WHAT IS REQUIRED — The answer must be an exact reproduction of the lines from the start of the records below through the line containing "Obavezni (509, 2475)", and nothing more.
::: INFORMATION PROVIDED
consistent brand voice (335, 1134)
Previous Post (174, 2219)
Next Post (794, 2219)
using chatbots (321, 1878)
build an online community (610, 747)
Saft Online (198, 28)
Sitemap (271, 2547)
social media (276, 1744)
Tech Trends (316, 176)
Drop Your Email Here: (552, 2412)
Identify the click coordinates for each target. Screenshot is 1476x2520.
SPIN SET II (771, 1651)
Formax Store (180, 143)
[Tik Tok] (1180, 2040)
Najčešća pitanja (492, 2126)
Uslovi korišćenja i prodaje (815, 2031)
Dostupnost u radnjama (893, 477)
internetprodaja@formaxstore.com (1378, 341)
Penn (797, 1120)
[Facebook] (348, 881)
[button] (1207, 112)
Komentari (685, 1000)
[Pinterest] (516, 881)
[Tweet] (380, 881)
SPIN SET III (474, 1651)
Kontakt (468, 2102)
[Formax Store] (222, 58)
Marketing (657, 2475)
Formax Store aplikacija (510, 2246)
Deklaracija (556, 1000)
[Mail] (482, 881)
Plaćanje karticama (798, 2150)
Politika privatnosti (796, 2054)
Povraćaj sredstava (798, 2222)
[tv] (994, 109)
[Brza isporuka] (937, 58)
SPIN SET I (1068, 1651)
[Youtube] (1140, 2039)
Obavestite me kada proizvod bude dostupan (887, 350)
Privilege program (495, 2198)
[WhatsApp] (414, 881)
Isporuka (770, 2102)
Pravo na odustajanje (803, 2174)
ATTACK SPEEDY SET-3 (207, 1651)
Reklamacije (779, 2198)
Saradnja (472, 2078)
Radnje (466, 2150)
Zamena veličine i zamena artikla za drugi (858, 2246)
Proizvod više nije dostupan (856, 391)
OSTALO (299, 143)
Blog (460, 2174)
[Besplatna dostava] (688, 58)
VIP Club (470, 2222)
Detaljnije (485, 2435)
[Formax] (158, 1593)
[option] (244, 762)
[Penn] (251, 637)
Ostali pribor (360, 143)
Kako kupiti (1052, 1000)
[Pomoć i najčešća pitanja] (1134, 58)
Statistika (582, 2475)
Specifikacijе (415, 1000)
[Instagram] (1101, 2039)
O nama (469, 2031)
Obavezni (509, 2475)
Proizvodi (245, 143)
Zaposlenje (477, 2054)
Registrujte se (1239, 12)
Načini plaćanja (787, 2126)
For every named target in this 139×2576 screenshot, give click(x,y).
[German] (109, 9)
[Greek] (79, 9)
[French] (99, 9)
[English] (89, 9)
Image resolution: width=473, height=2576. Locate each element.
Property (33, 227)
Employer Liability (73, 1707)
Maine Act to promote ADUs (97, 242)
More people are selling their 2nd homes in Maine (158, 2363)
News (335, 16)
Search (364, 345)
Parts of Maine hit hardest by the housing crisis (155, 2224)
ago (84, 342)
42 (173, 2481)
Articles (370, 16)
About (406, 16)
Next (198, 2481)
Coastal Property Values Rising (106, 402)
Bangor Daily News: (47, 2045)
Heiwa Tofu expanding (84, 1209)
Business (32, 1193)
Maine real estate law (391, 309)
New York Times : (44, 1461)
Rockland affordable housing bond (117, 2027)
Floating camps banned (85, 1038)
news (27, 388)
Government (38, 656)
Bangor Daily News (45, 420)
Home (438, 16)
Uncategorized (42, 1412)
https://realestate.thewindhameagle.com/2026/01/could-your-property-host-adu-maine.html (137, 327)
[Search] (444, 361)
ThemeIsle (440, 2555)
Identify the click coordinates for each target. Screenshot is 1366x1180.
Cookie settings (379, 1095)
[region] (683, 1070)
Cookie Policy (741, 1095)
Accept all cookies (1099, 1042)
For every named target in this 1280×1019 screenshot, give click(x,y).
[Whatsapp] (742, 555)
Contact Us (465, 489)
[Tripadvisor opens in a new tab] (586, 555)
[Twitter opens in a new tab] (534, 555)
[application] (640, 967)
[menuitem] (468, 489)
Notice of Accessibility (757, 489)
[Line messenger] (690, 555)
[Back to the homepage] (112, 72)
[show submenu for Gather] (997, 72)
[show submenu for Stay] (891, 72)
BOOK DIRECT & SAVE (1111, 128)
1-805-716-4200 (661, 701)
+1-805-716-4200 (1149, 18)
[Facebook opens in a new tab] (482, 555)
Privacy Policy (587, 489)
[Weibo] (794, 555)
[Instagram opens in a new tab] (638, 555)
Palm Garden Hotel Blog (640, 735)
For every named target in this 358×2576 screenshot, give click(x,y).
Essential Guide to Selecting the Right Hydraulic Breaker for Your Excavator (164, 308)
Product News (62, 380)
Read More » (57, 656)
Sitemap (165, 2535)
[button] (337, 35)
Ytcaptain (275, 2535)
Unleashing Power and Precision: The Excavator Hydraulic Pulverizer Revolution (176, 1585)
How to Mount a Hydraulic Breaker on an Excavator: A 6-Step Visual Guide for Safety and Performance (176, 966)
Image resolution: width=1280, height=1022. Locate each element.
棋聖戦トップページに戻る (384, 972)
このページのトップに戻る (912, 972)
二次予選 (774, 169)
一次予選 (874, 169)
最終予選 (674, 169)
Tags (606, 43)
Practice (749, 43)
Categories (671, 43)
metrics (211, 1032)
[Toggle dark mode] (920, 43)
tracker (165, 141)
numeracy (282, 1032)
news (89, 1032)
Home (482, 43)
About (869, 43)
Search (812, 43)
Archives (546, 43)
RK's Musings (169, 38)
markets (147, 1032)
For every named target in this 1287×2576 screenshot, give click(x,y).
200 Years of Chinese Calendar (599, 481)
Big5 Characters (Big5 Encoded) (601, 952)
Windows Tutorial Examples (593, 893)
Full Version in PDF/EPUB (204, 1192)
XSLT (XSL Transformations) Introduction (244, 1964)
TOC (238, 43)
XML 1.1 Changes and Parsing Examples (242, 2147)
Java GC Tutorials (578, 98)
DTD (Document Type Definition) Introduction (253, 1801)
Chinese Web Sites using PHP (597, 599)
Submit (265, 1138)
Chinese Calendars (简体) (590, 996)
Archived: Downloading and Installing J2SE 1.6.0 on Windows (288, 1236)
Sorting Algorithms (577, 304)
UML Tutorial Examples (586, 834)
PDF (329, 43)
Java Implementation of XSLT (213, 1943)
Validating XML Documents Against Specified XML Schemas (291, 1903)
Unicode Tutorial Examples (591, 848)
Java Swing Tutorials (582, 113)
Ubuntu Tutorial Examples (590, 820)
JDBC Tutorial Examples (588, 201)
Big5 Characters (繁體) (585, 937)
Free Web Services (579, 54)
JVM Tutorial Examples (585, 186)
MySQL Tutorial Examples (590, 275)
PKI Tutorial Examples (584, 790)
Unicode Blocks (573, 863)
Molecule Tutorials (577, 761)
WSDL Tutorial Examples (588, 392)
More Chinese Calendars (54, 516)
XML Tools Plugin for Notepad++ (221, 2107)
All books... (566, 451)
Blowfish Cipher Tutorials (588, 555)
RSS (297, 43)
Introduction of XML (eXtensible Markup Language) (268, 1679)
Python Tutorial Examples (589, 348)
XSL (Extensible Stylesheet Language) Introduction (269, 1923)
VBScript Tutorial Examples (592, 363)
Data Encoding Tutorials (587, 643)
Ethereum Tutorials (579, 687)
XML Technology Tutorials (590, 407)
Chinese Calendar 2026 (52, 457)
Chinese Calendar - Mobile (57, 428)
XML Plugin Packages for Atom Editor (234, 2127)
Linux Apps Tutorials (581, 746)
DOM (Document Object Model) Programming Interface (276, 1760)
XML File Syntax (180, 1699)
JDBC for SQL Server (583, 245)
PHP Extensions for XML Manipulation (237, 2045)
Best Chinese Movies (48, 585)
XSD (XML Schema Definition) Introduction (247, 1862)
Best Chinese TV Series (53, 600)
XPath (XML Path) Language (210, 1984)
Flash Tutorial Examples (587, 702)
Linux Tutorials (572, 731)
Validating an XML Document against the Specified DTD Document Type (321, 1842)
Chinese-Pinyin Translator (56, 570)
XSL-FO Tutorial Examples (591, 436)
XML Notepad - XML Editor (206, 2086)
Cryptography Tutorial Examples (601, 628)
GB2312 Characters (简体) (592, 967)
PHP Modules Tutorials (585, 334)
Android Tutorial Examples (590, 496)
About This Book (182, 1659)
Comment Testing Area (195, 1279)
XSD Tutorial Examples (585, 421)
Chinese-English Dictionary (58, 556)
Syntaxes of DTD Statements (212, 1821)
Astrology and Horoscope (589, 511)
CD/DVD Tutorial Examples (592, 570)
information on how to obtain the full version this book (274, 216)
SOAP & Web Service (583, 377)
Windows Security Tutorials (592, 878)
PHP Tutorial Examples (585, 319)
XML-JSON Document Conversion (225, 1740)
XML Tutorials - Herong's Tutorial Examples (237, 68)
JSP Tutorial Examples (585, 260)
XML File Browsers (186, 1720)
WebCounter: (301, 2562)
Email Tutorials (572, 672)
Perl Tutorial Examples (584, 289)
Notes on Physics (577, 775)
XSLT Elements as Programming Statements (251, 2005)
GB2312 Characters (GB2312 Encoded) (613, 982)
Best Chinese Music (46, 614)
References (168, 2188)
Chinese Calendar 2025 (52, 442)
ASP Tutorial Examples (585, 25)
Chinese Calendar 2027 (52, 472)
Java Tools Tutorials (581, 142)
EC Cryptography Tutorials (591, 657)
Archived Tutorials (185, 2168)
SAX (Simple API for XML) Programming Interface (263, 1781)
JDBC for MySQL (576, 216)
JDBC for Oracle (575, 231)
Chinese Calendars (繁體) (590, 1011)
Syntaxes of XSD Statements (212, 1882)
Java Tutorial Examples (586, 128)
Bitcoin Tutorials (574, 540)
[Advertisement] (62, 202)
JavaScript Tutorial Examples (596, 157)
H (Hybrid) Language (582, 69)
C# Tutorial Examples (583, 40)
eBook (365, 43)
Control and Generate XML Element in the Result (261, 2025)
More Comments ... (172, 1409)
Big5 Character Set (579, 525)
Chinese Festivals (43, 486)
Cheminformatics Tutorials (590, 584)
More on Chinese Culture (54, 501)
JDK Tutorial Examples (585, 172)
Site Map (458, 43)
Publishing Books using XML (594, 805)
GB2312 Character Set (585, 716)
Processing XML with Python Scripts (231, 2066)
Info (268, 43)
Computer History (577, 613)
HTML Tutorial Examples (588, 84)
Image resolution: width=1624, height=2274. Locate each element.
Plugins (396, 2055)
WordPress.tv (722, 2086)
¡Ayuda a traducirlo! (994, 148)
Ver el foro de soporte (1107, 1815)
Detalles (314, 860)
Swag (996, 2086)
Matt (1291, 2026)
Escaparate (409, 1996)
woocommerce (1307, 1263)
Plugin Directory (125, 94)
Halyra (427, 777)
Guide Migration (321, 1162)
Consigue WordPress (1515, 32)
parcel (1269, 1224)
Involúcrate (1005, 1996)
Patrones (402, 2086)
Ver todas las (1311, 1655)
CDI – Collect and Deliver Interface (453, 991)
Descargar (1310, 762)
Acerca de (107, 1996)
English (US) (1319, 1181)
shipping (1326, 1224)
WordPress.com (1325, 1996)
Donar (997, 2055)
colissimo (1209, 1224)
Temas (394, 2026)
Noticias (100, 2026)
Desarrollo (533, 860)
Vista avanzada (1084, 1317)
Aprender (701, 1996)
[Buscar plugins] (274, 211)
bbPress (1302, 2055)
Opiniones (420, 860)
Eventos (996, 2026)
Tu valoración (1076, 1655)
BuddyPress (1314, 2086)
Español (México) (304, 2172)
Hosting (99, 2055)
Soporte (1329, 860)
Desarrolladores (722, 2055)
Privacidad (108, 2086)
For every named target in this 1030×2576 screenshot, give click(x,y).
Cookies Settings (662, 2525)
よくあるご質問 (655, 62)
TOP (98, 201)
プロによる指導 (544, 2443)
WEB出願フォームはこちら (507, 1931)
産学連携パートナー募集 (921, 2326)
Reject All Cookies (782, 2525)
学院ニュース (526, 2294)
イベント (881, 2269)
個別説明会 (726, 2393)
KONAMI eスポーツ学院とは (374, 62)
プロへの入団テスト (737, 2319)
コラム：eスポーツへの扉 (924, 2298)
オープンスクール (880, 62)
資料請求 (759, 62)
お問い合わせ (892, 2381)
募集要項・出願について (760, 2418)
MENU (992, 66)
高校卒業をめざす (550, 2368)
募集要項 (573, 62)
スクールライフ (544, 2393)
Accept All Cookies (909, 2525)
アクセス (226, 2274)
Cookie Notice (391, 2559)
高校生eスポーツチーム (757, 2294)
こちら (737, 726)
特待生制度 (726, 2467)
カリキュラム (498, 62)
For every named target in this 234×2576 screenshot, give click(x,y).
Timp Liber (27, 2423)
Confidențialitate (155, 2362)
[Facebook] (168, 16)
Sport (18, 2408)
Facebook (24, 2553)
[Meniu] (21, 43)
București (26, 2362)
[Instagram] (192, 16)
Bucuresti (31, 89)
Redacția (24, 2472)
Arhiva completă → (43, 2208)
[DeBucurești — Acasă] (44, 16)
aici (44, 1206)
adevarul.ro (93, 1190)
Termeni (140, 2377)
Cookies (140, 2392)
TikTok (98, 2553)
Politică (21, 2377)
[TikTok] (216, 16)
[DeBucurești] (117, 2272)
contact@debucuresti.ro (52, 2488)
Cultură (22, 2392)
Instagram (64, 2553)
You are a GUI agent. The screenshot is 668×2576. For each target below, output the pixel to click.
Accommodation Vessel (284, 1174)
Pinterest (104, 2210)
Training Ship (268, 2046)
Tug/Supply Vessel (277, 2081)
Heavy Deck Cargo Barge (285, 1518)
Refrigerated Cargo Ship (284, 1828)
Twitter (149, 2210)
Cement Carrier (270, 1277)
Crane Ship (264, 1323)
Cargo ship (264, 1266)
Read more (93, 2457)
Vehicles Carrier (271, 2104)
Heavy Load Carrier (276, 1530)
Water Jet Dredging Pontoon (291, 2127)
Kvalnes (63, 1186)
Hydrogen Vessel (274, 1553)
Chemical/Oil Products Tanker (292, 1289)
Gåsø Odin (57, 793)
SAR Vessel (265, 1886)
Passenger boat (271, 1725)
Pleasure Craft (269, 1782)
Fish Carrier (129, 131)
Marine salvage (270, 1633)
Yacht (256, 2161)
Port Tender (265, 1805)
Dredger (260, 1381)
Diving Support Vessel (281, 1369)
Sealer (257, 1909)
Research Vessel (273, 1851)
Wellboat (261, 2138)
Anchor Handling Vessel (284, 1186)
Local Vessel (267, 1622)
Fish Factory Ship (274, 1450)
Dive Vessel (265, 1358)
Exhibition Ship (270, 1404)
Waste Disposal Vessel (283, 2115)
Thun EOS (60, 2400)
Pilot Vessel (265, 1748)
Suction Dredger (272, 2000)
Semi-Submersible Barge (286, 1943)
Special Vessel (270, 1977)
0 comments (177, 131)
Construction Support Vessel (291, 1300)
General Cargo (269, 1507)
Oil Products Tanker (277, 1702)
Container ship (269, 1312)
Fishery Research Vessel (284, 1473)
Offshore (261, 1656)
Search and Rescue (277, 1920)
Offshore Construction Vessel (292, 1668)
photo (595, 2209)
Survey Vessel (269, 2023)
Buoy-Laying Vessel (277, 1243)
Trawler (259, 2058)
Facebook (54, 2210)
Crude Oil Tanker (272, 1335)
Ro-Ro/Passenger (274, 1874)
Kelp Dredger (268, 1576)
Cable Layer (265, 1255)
::::::
RESPONSE AREA —
consistent brand voice (335, 1134)
Previous Post (174, 2219)
Next Post (794, 2219)
using chatbots (321, 1878)
build an online community (610, 747)
Saft Online (198, 28)
Sitemap (271, 2547)
social media (276, 1744)
Tech Trends (316, 176)
Drop Your Email Here: (552, 2412)
Identify the click coordinates for each target. Screenshot is 1476x2520.
SPIN SET II (771, 1651)
Formax Store (180, 143)
[Tik Tok] (1180, 2040)
Najčešća pitanja (492, 2126)
Uslovi korišćenja i prodaje (815, 2031)
Dostupnost u radnjama (893, 477)
internetprodaja@formaxstore.com (1378, 341)
Penn (797, 1120)
[Facebook] (348, 881)
[button] (1207, 112)
Komentari (685, 1000)
[Pinterest] (516, 881)
[Tweet] (380, 881)
SPIN SET III (474, 1651)
Kontakt (468, 2102)
[Formax Store] (222, 58)
Marketing (657, 2475)
Formax Store aplikacija (510, 2246)
Deklaracija (556, 1000)
[Mail] (482, 881)
Plaćanje karticama (798, 2150)
Politika privatnosti (796, 2054)
Povraćaj sredstava (798, 2222)
[tv] (994, 109)
[Brza isporuka] (937, 58)
SPIN SET I (1068, 1651)
[Youtube] (1140, 2039)
Obavestite me kada proizvod bude dostupan (887, 350)
Privilege program (495, 2198)
[WhatsApp] (414, 881)
Isporuka (770, 2102)
Pravo na odustajanje (803, 2174)
ATTACK SPEEDY SET-3 (207, 1651)
Reklamacije (779, 2198)
Saradnja (472, 2078)
Radnje (466, 2150)
Zamena veličine i zamena artikla za drugi (858, 2246)
Proizvod više nije dostupan (856, 391)
OSTALO (299, 143)
Blog (460, 2174)
[Besplatna dostava] (688, 58)
VIP Club (470, 2222)
Detaljnije (485, 2435)
[Formax] (158, 1593)
[option] (244, 762)
[Penn] (251, 637)
Ostali pribor (360, 143)
Kako kupiti (1052, 1000)
[Pomoć i najčešća pitanja] (1134, 58)
Statistika (582, 2475)
Specifikacijе (415, 1000)
[Instagram] (1101, 2039)
O nama (469, 2031)
Obavezni (509, 2475)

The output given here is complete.